С одной стороны, музей догоняет контекст, который существует вне музея. С другой стороны, музей в борьбе за выживание должен предлагать некий продукт, который не найти в интернете. И естественно, что застывшие формы — картина, фотография, скульптура — все менее современные, молодежь на них уже не клюет, поэтому появляется интерактивность. Нескольколет назад у меня была выставка в лондонском музее, и там было много экранов. Когда туда приходили группы детей, они все первым делом подбегали к экранам и тыкали в них пальцем, просто автоматически проверяя, какая там есть интерактивность.
Ɔ. Потому что это то, к чему они привыкли дома.
Ну, да.
Ɔ. Чего сейчас в искусстве нет, а через сто лет будет? Понятно, что никто не может сказать, каким будет искусство через сто лет, но какие вещи сейчас начинают зарождаться, у которых большой потенциал?
Сложный вопрос.
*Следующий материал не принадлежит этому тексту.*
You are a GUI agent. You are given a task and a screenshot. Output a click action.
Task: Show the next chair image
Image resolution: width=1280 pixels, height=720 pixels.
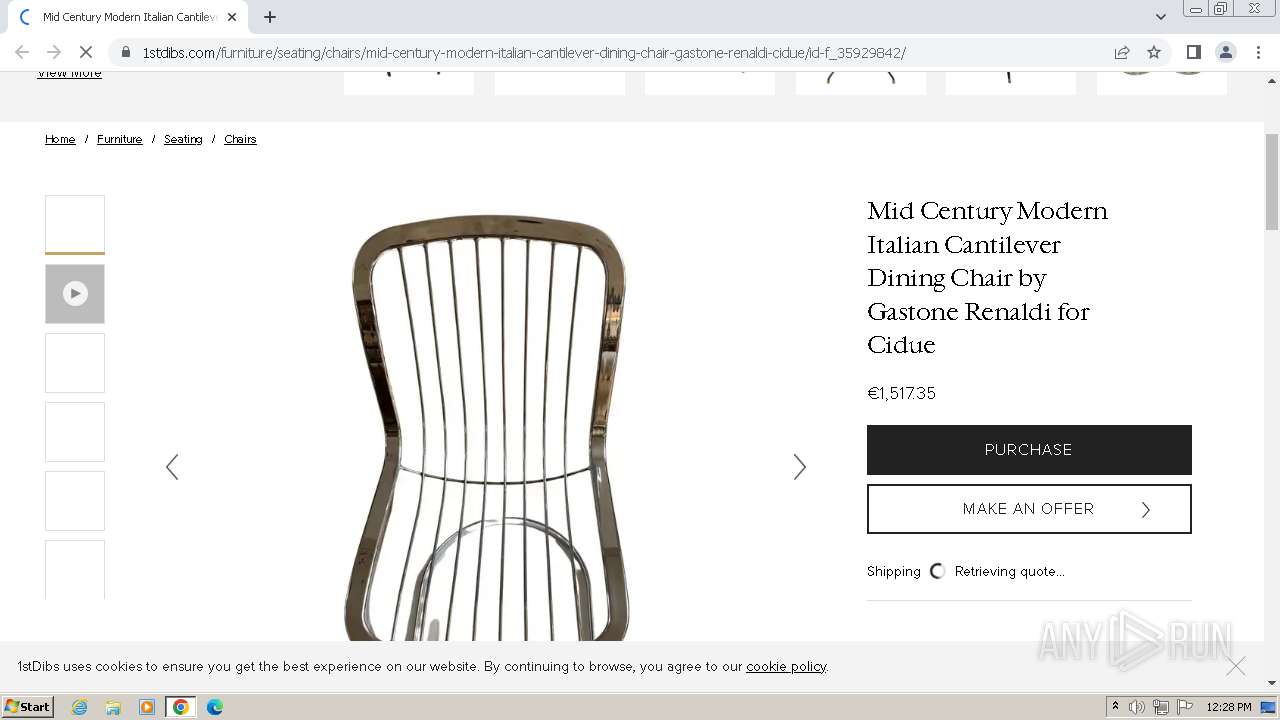[x=799, y=467]
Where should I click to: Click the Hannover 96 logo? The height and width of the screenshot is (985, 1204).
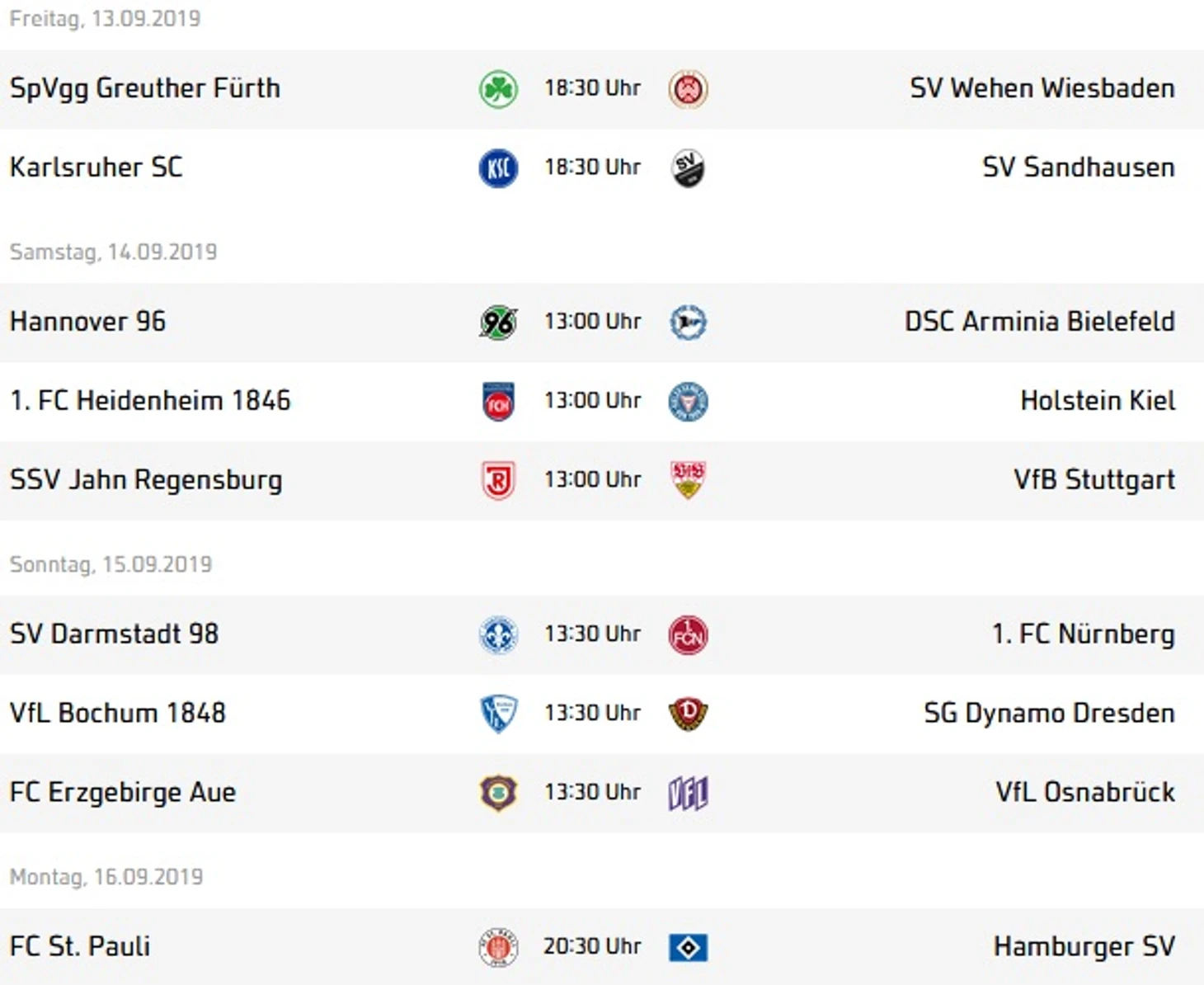tap(499, 322)
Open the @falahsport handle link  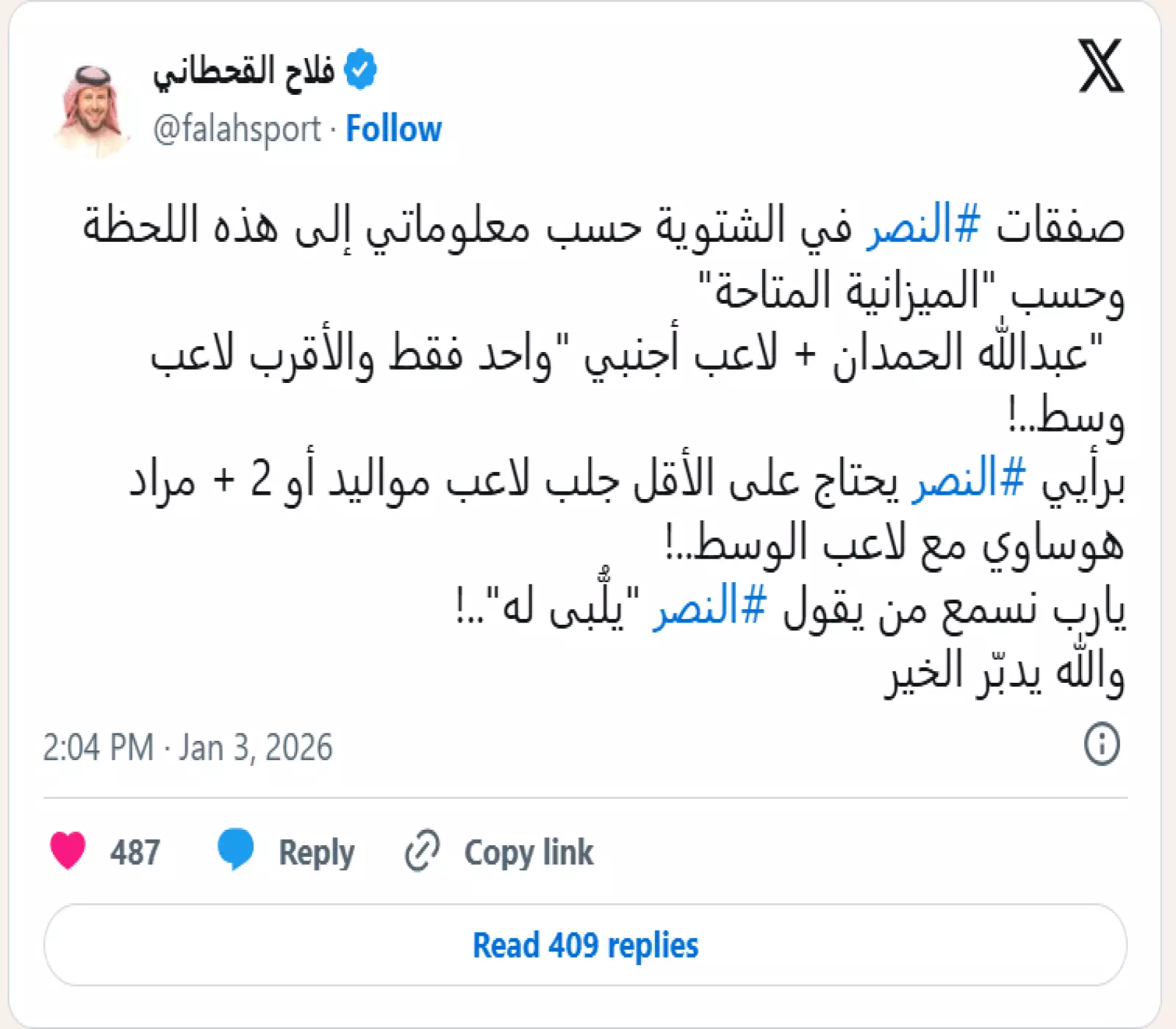[237, 129]
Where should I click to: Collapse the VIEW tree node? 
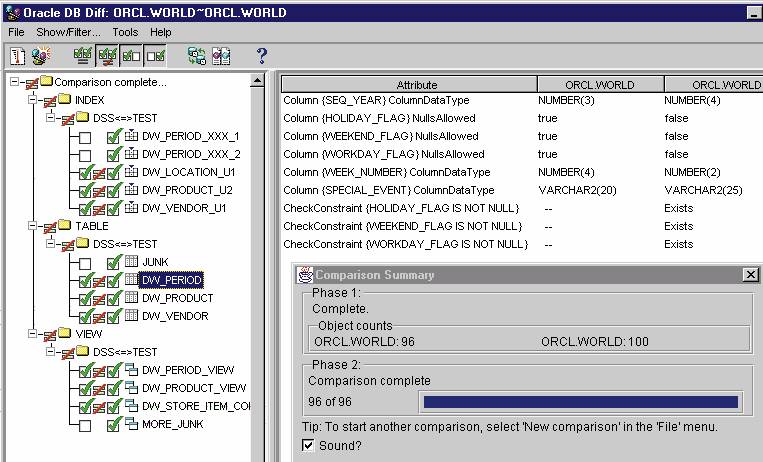[x=33, y=334]

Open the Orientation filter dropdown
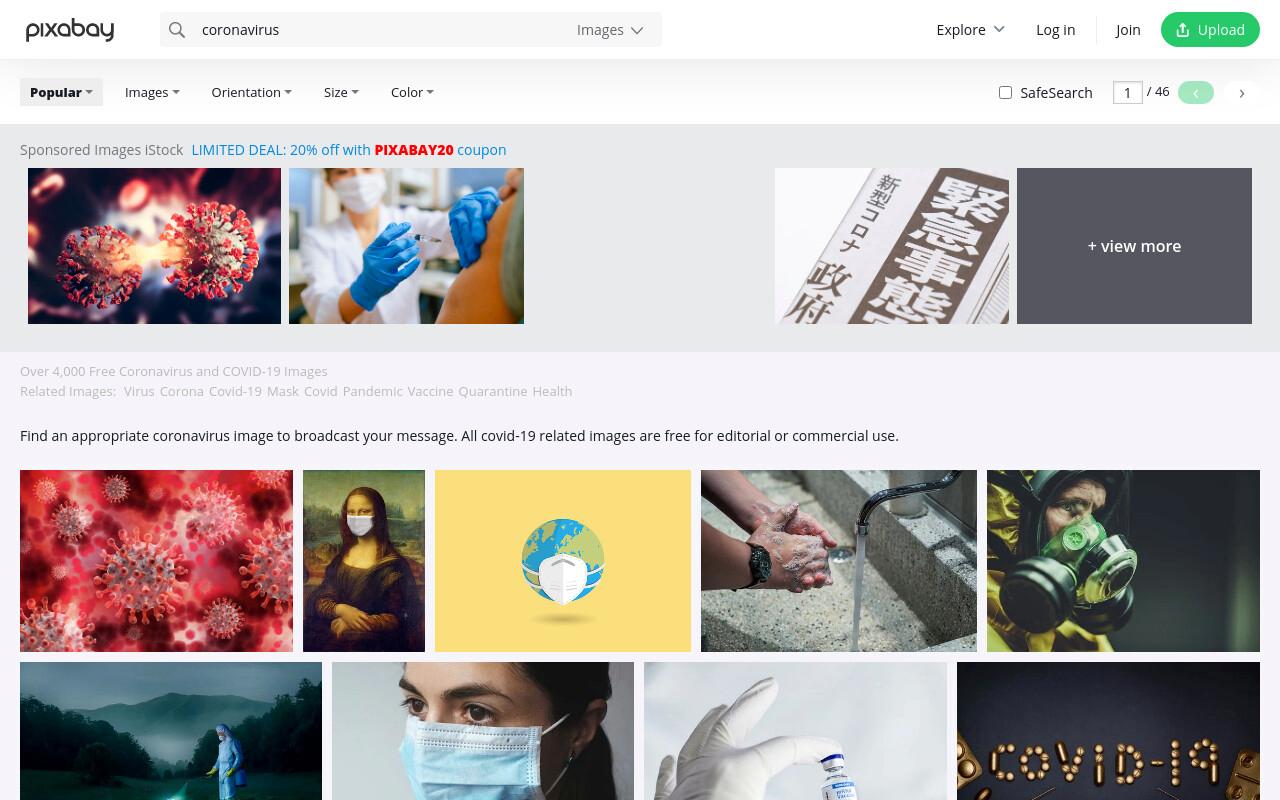251,92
Тут мы можем вспомнить, во-первых, идеи художников-модернистов, которые хотели нести искусство в массы, во-вторых, идеи писателей-фантастов середины прошлого века, которыми эта тема излагалась. Идея была в том, что искусство перестанет быть объектом поклонения, чем-то суперценным, а вся среда вокруг нас станет произведением искусства, и люди станут произведениями искусства. И в принципе в таких местах, как этот технопарк, мы это наблюдаем. Посмотрите на эти интерьеры, на все эти проекции — тут уже нет как такового отдельного произведения, это просто некая среда. С другой стороны, мы видим, что рынок искусства никуда не девается. Наоборот, рынок отдельных произведений-фетишей, созданных какими-то хайповыми художниками, только растет. И пока у нас есть капитализм, это будет продолжаться. Понимаете, человек будущего — это же не с нуля созданный человек. Это человек, который продолжает смотреть фрески Возрождения, читать гуманистическую литературу. То есть в каждом из нас сочетаются ретроград и прогрессист. И понятно, что традиционные форматы и формы искусства никуда не денутся: люди продолжают читать книги, смотреть картины и ходить в музеи.